The incorporation of such traditional elements typifies F+A's overall historicist design style. In the 2003 design of the Pike at Rainbow Harbor in Long Beach, California, the firm used numerous shapes, angles, colors, and textures to create a venue that looked like it had always been part of an historical waterfront area. Each building in the complex has a unique footprint, to avoid the uniform "big box store" appearance that is typical of many modern shopping malls.

The firm has also designed several malls around the upscale lifestyle center design concept, which combines retail shopping with other leisure amenities.

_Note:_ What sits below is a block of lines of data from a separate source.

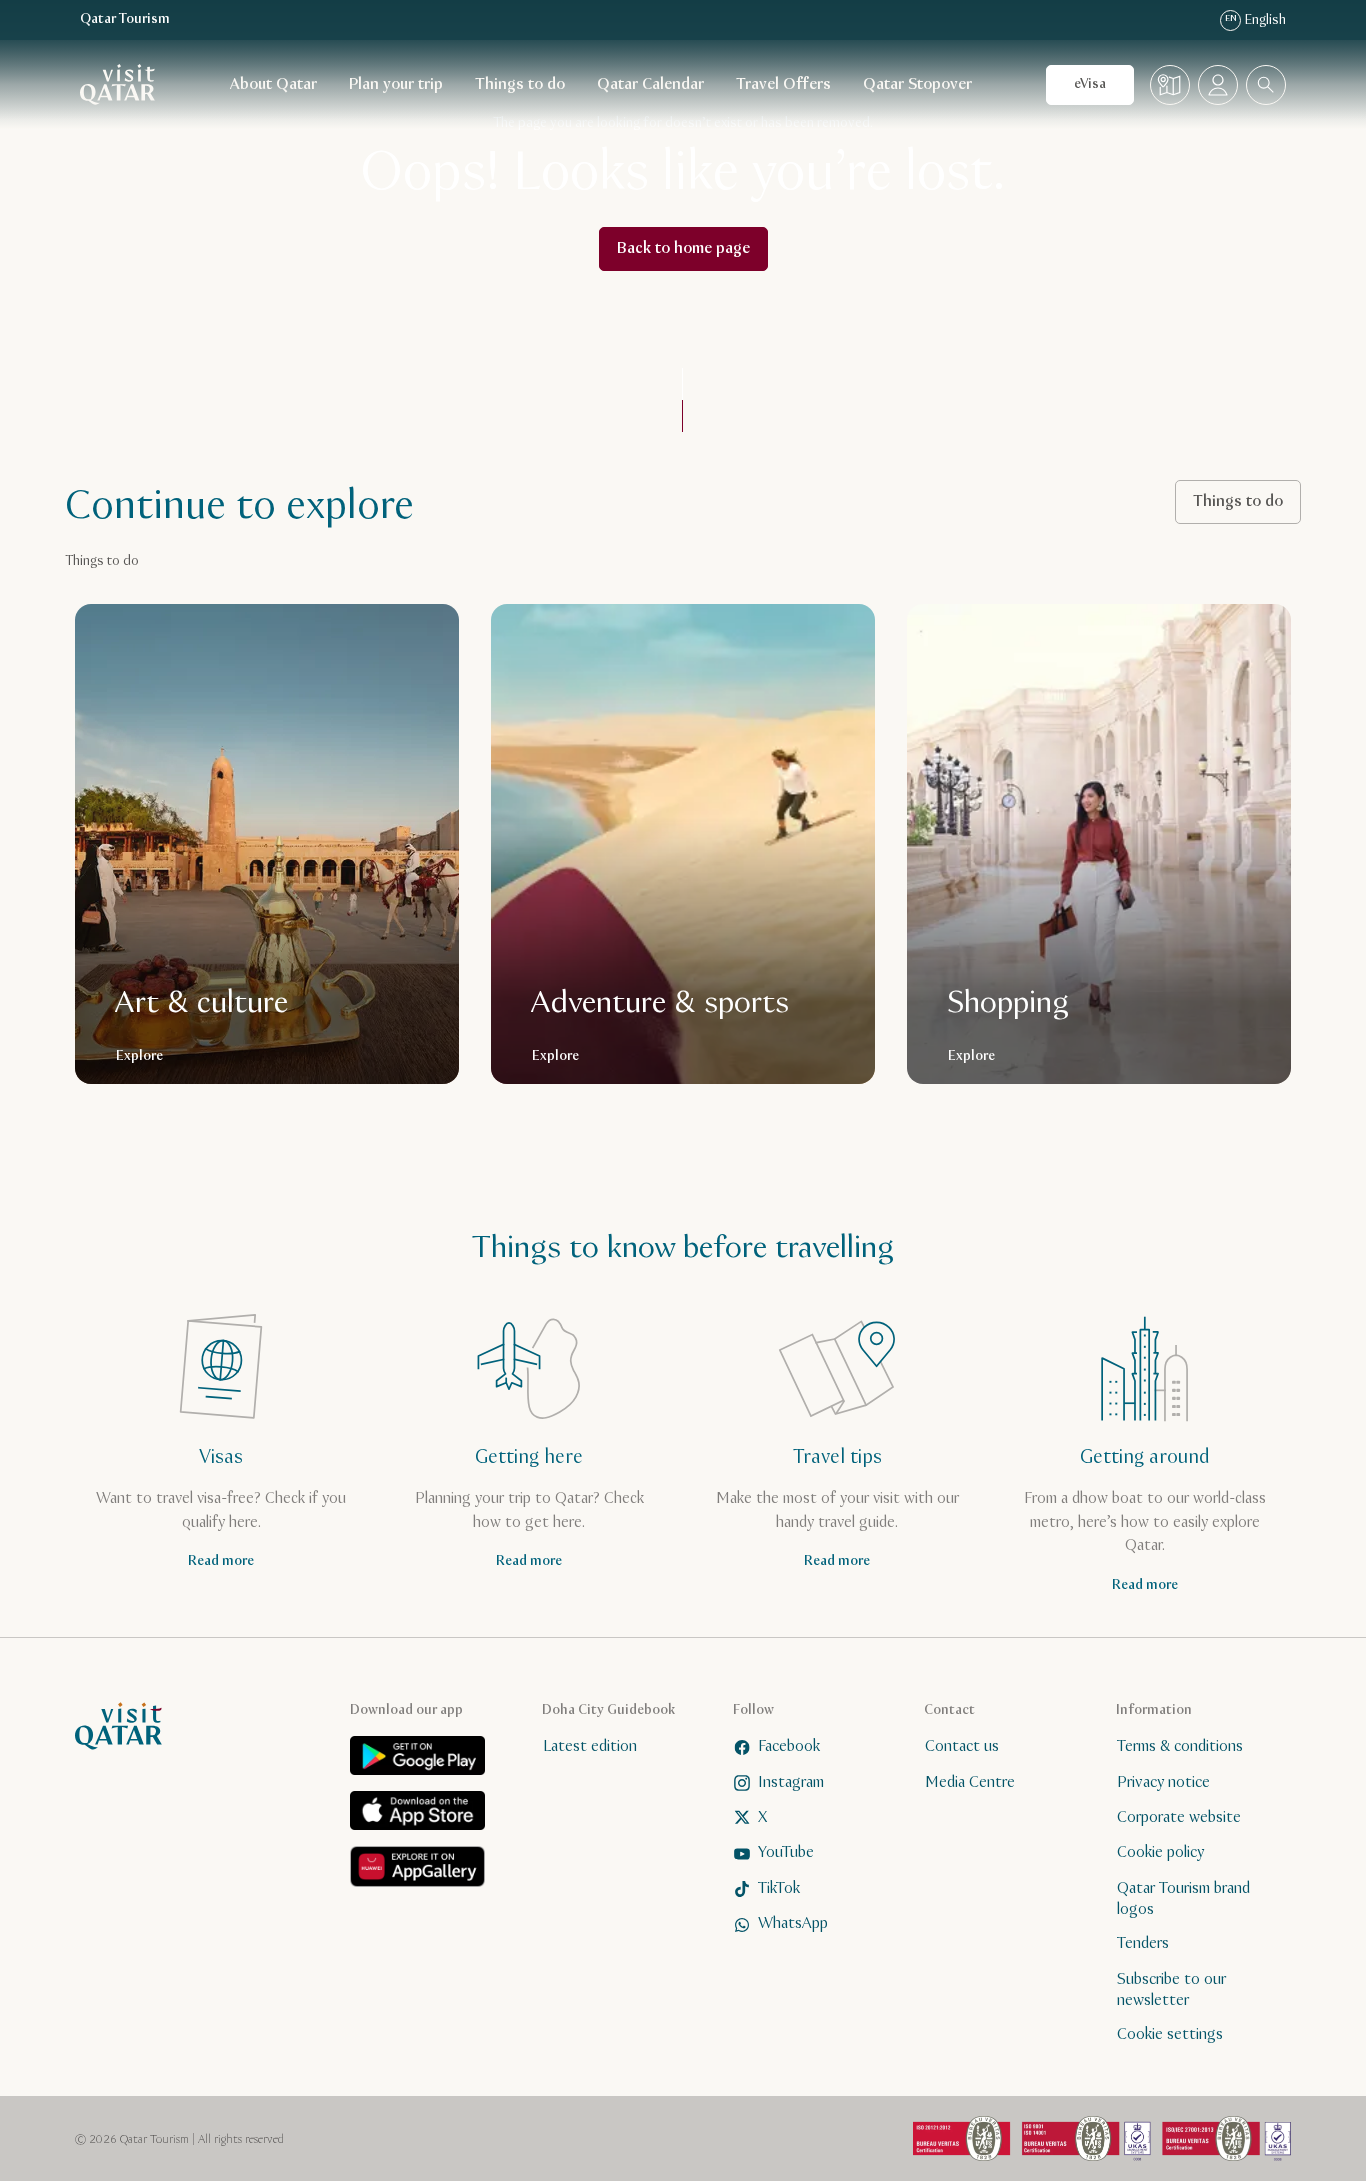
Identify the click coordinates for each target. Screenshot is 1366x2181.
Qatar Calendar (650, 84)
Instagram (791, 1782)
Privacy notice (1163, 1782)
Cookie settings (1170, 2034)
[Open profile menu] (1218, 85)
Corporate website (1179, 1817)
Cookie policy (1160, 1852)
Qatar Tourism (125, 19)
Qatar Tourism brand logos (1183, 1899)
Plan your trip (396, 84)
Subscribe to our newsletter (1171, 1990)
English (1255, 20)
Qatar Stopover (917, 84)
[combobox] (1266, 85)
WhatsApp (793, 1923)
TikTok (779, 1888)
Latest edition (590, 1746)
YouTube (786, 1852)
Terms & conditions (1180, 1746)
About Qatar (273, 84)
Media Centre (970, 1782)
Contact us (962, 1746)
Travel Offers (783, 84)
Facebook (789, 1746)
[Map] (1170, 85)
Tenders (1143, 1943)
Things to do (520, 84)
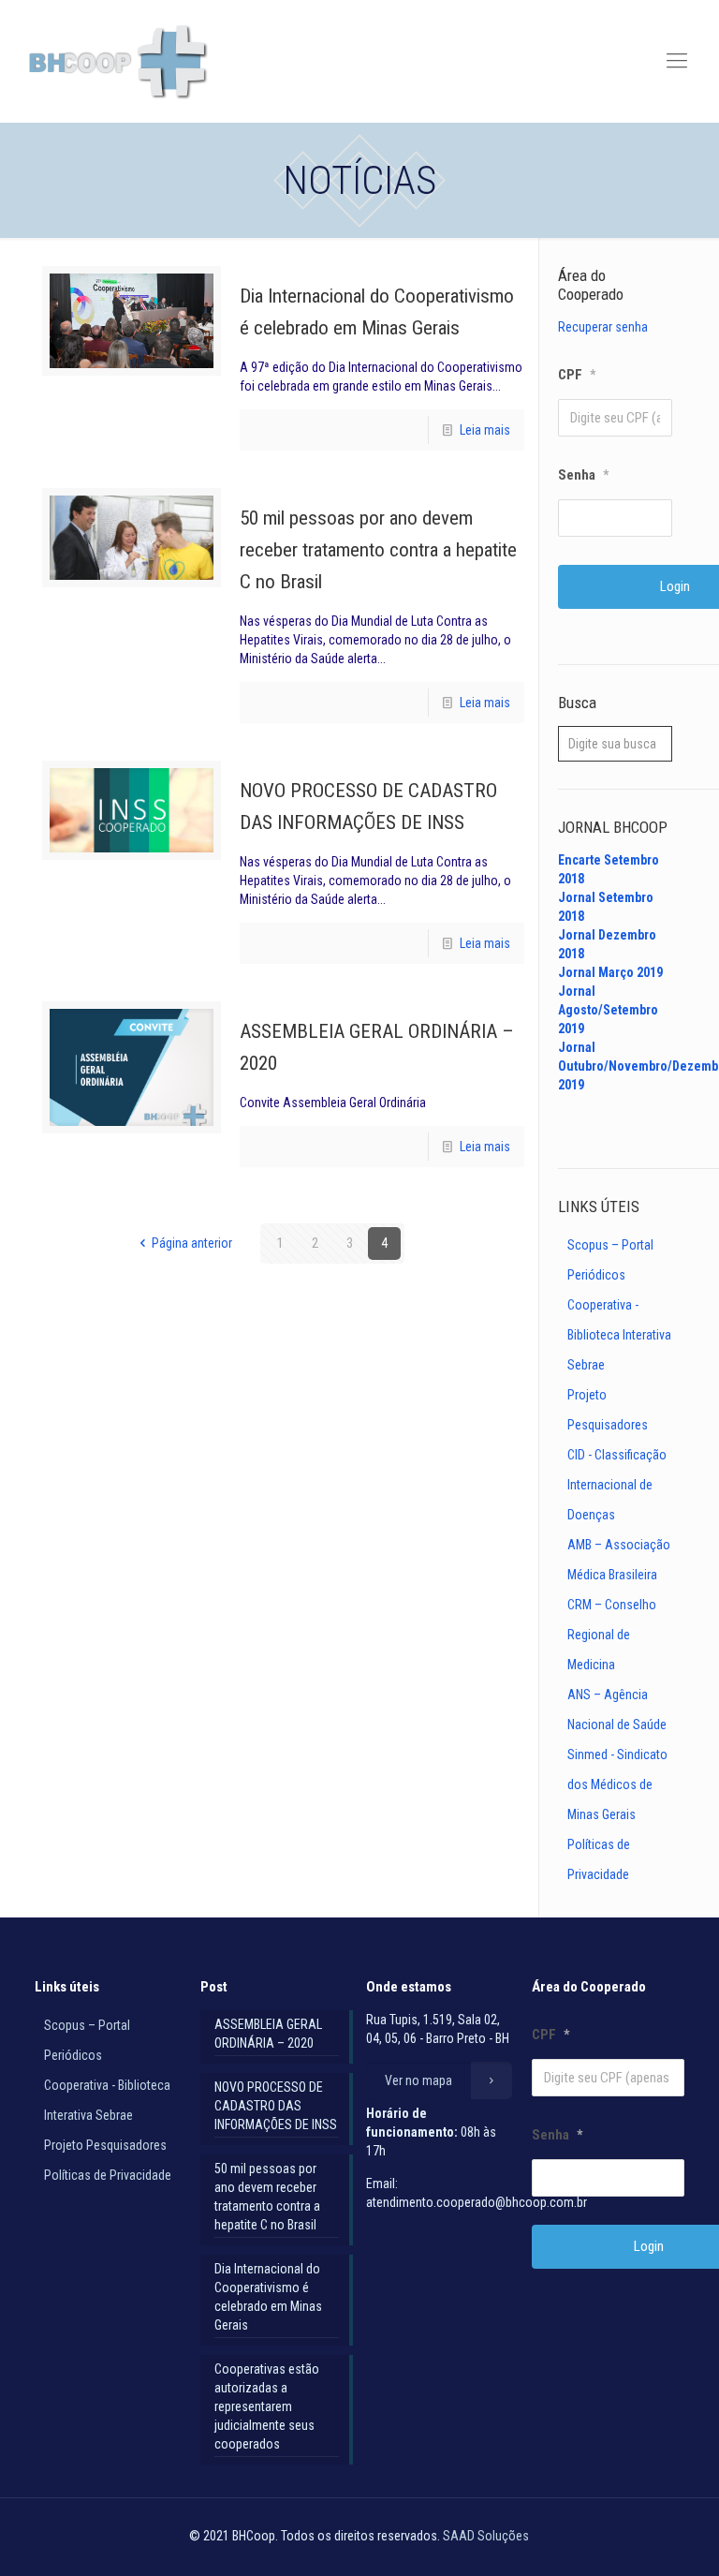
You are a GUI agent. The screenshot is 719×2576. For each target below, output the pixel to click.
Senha (583, 474)
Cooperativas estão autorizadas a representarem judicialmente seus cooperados (266, 2406)
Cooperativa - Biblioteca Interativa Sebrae (619, 1334)
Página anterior (192, 1243)
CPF (576, 374)
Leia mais (485, 429)
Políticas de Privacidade (107, 2175)
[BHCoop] (119, 61)
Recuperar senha (603, 326)
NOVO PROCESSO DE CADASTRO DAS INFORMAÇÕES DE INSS (275, 2106)
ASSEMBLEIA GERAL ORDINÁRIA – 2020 (268, 2033)
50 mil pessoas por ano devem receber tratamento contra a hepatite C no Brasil (378, 550)
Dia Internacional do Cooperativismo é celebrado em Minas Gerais (268, 2296)
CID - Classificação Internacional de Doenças (617, 1484)
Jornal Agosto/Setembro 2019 (608, 1010)
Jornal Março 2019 (610, 972)
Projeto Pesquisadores (105, 2145)
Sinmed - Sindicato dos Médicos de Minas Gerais (617, 1784)
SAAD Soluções (486, 2535)
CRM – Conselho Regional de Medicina (611, 1634)
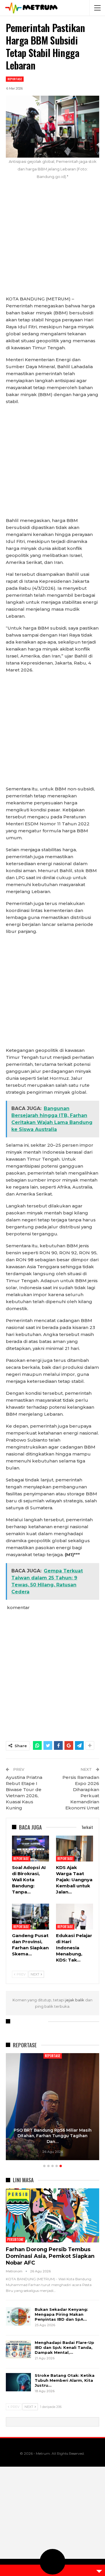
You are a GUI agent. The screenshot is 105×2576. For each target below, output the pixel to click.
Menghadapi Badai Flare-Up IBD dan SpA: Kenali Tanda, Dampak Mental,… (64, 2347)
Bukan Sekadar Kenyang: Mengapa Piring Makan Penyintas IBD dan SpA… (61, 2314)
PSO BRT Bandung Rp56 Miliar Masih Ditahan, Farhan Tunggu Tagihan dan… (53, 2136)
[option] (52, 2107)
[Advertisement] (52, 240)
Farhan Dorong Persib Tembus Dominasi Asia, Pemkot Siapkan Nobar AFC (50, 2256)
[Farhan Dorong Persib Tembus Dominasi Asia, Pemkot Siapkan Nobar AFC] (52, 2215)
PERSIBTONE (15, 2239)
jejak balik (75, 2000)
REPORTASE (15, 79)
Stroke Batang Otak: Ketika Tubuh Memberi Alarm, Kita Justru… (64, 2380)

For example, The Village at Park Royal Shopping Centre in West Vancouver is considered to be Canada's first lifestyle center.

==Middle Eastern projects==
The firm's most famous design project to date is the Mall of the Emirates in Dubai, which is considered the world's first shopping resort. The design of the mall incorporates both European and Arabic design elements. The firm is currently doing more design work in Dubai, including a motorcycle racetrack, a watersports facility, and a large go-kart racing facility at the Dubailand complex.

==Selected work==
- Ontario Mills (1996), Ontario, California
- The Commons (1998), Calabasas, California
- Fashion Fair Mall (renovation and additions, 2003) Fresno, California
- Pike at Rainbow Harbor (2003), Long Beach, California
- The Village at Park Royal Shopping Centre (2004), West Vancouver, British Columbia, Canada
- Mall of the Emirates (2005), Dubai, United Arab Emirates
- Simi Valley Town Center (2005), Simi Valley, California
- Landmark Theatres building at Westside Pavilion (2007), Los Angeles, California (with PleskowRael)

==Awards and recognition==
- International Design & Development Awards, International Council of Shopping Centers (ICSC) in 2000, 2006, 2007.

- Award of Excellence: Commercial/Retail Development, Urban Development Institute-Pacific Region, in 2005.